• **本文**:
行為的直観にはポイエシスとプラクシスの位相

 技術はポイエシスであり、行為的直観で働くが、「物となって見、物となって考え、物となって働く」ならば、至誠のプラクシスである。これが昔から、日本人が行ってきた「東洋道徳」である。自己を残しての通常の道徳ではなく、己を尽くしたプラクシスである。「宗教的」である。
    「技術ということは我々の自己が物となって働くことである、自己が物となり物が自己となることである。見ることによって働き、働くことによって見る、行為的直観的ということである。東洋道徳に於て天人合一(即天理)ということは、右の如き意味に於て歴史的世界的に技術的ということでなければならない。それが身心一如の立場からであるのである。」(『ポイエシスとプラクシス』旧全集10巻157頁)
 これで見るとおり、西田幾多郎は、道元禅師が力説(『正法眼藏随聞記』)した東洋道徳を「物となって見、物となって考え、物となって働く」こと、プラクシスの実践であるとしている。
 真のプラクシスは、人が人自身を作るポイエシス(142頁)、自己を超越的なるものの自己射影点として世界を形成していくこと(150頁)、それは自己が絶対者への絶対的関係nおいて立ち、表現作用的に唯一なる世界像を形成していくこと(152、155頁)、自己の根底の絶対者の命令に従うこと(156頁)である。それが自己なくして「「物となって見、物となって考え、物となって働く」ことである(158頁)。具体的には、意識的自己の完全否定の実践、意識的自己の立場によるエゴイズムの抑制、種(共同体)がある立場に執着して世界、絶対者の立場でない立場をとる行為の抑制などが含まれるのであろう。西田哲学ではどういう実践であるといっているのか、明らかにしなければならない。現実の宗教は絶対者の立場からの厳密にプラクシスを提案しているとは見えない。意識的自己、道徳レベルの実践に過ぎない。
 ポイエシスとプラクシスは、すべての人の産業的行為において行う行為的直観にある。決して坐禅の場ではない。家族の間や社会のために働く現場である。

• **データ一覧**:

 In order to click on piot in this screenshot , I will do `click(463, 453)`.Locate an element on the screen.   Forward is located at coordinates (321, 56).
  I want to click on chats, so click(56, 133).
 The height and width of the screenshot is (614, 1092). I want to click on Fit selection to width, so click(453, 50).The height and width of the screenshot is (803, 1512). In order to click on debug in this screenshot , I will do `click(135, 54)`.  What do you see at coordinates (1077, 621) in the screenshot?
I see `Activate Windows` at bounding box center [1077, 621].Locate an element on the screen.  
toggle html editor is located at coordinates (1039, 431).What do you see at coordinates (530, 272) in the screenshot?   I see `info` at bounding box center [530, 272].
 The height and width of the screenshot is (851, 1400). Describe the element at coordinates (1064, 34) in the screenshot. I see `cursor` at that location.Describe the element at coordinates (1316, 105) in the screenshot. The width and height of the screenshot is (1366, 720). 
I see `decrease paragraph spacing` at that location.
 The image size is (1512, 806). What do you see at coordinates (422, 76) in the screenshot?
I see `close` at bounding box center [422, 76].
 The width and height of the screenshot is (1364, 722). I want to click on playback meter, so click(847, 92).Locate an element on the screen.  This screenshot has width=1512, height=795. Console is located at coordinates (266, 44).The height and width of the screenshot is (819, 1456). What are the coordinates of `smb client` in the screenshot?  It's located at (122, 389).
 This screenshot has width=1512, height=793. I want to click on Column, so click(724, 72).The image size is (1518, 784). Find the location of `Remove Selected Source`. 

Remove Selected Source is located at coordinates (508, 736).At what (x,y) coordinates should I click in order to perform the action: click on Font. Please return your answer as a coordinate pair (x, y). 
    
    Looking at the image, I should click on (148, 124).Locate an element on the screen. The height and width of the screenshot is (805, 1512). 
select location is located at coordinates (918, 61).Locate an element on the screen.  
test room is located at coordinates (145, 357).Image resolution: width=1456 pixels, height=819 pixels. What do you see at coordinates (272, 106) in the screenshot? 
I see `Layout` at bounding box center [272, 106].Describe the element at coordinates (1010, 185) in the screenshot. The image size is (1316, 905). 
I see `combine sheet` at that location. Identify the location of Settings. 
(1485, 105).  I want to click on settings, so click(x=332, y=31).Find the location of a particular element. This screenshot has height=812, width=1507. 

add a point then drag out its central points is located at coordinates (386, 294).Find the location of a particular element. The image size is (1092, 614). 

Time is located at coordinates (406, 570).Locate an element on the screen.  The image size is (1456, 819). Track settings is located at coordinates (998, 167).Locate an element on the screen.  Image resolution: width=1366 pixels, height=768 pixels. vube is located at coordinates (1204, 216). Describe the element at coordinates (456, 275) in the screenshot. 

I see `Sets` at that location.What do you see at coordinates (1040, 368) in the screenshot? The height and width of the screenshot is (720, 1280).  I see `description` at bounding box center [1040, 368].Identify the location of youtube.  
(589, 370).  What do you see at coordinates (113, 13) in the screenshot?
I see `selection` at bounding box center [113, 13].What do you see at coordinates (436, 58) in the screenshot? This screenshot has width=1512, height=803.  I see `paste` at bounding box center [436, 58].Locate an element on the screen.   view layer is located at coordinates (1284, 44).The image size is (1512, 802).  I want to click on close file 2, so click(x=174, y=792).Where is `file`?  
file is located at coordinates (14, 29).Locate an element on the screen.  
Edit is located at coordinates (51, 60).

• **作業指示**:
行為的直観についての本文から、「行為的直観にはポイエシスとプラクシスの位相」で始まり「シス』旧全集10巻157頁)」で終わる部分を、一字も変えずに書き写してください。 一覧は使わなくてよい。

• **解答**:
行為的直観にはポイエシスとプラクシスの位相

 技術はポイエシスであり、行為的直観で働くが、「物となって見、物となって考え、物となって働く」ならば、至誠のプラクシスである。これが昔から、日本人が行ってきた「東洋道徳」である。自己を残しての通常の道徳ではなく、己を尽くしたプラクシスである。「宗教的」である。
    「技術ということは我々の自己が物となって働くことである、自己が物となり物が自己となることである。見ることによって働き、働くことによって見る、行為的直観的ということである。東洋道徳に於て天人合一(即天理)ということは、右の如き意味に於て歴史的世界的に技術的ということでなければならない。それが身心一如の立場からであるのである。」(『ポイエシスとプラクシス』旧全集10巻157頁)